На мой вопрос, кто унаследует собрание его картин, он ответил:
— Осло. Так лучше для картин. Здесь их дом. Собственно нужно было бы подарить несколько картин в Германию. Там ко мне пришла известность. Но теперь, когда самолеты могут молниеносно перелетать из страны в страну, художники должны собирать свои картины у себя на родине. Да к тому же в Германии все идет кувырком после того, как этот Гитлер пришел к власти. Ужасно, что Осло получит мои картины.
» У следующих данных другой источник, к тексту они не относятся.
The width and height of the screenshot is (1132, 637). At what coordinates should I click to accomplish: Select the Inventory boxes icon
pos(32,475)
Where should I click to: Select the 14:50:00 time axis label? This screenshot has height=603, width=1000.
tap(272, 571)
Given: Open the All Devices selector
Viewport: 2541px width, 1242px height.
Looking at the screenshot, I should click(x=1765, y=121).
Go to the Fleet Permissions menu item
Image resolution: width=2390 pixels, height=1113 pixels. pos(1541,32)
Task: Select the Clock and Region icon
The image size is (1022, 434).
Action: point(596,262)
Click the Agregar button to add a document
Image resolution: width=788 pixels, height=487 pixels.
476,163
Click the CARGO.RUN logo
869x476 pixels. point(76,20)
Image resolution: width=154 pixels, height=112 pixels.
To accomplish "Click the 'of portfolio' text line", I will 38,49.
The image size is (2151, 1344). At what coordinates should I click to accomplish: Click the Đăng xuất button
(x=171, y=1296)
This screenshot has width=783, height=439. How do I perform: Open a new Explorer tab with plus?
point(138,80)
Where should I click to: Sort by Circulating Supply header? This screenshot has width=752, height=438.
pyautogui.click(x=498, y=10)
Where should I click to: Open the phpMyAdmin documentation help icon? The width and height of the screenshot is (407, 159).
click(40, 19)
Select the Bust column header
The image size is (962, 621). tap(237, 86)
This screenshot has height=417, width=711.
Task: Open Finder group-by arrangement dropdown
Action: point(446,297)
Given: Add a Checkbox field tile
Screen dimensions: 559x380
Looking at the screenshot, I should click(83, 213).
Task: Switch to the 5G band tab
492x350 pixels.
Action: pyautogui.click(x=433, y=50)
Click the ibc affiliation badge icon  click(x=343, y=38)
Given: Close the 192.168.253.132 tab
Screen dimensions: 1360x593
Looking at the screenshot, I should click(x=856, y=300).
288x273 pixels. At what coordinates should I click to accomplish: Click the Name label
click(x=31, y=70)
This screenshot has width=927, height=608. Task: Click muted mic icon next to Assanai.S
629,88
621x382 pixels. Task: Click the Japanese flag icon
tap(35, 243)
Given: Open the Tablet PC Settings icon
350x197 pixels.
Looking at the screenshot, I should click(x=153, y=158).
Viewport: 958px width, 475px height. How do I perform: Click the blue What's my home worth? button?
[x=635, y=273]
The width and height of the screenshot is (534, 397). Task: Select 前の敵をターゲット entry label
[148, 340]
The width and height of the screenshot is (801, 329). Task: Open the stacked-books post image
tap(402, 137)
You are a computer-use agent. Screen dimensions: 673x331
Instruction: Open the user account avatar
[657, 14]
Хуже всех была «Афтенпостен». Даже после смерти Шибстеда она не стала лучше. «Афтенпостен» старалась уморить меня с голоду. И все-таки они послали ко мне корреспондента в день моего семидесятилетия. Я стал таким знаменитым, что они уже не в состоянии были меня убить.
— Вы из «Афтенпостен»? — спросил я. — Будьте добры, уйдите.
Единственное место, по которому тосковал Мунк, был Осгорстранд. Куда бы он ни уезжал, он возил с собой память о пейзажах Осгорстранда. Пейзажи, написанные в Германии и Франции, часто напоминают Осгорстранд. А также фриз, написанный им для Макса Рейнгардта в Берлине. Может быть, желание написать тот или иной ландшафт загоралось в нем только тогда, когда он напоминал ему «его» ландшафт. Этот ландшафт не был его родиной. Он его нашел. Он искал и нашел длинное каменистое побережье в Осгорстранде, где не только море и воздух обнимают землю, но где и свет играет свою удивительную роль.
— Ходили ли вы по берегу здесь, слушая море? Видели ли вы вечерний свет здесь, когда он гаснет в ночи? Я не знаю ни одного другого места, где был бы такой прекрасный полусвет.
Как грустно, что я написал все, что там есть. Бродить там — это все равно, что ходить среди моих картин. Когда я в Осгорстранде, мне так хочется писать.